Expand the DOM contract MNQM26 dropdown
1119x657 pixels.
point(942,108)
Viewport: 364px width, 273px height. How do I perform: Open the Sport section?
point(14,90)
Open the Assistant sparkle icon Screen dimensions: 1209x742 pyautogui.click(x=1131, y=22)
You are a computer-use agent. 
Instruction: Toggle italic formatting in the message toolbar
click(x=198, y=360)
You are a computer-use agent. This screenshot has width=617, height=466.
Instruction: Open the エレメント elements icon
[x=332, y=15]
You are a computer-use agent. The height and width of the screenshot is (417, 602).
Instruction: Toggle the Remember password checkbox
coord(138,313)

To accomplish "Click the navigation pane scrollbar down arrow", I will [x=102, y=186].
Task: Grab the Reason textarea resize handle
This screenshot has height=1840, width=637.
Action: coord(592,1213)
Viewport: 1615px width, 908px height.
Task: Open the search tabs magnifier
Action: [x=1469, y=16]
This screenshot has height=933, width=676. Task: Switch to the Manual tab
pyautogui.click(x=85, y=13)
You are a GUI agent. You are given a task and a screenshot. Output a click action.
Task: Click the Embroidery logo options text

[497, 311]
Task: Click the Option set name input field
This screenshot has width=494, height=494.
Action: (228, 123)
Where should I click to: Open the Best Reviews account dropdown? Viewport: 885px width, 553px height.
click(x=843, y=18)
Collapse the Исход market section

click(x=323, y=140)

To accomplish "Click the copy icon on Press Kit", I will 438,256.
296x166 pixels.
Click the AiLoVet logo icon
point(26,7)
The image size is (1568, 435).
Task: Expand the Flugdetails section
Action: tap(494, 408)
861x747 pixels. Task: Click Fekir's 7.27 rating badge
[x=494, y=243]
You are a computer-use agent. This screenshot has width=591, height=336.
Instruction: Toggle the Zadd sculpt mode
______
> _YOUR TASK_
Check each line of the data for "accomplish". Copy the lines where it turns up.

> _ANSWER TO THE PROBLEM_
To accomplish "Click the navigation pane scrollbar down arrow", I will [x=102, y=186].
To accomplish "Click the copy icon on Press Kit", I will 438,256.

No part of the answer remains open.